[Available records Boundary: Start]
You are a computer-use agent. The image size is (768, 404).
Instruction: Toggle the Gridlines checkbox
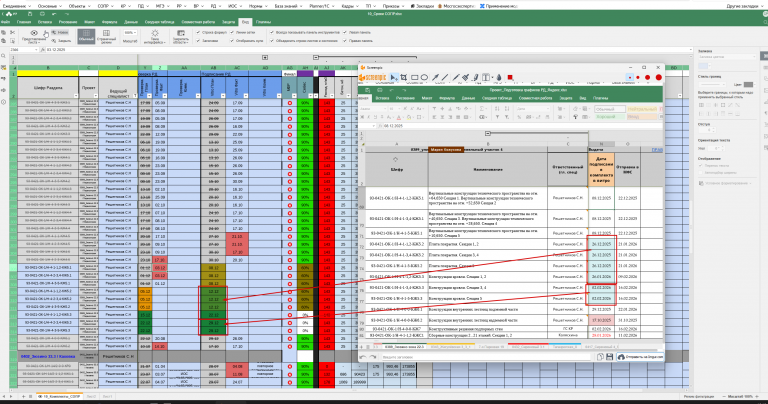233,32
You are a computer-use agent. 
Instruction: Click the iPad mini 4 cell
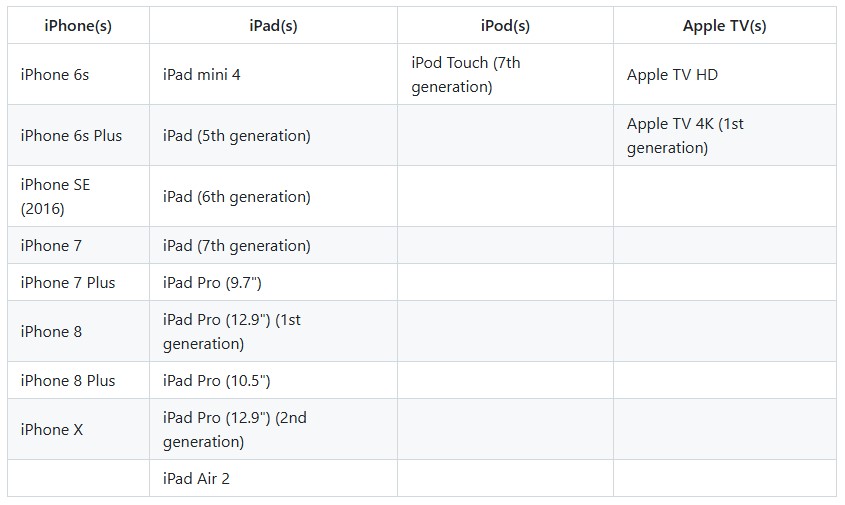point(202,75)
[Available records Boundary: End]
**What needs to be done**
Retype all entries exactly; omit pictures.

**Completed task**
You are a computer-use agent. The image size is (768, 404).
Instruction: Toggle the Gridlines checkbox
233,32
You are a computer-use agent. 
Instruction: Click the iPad mini 4 cell
point(202,75)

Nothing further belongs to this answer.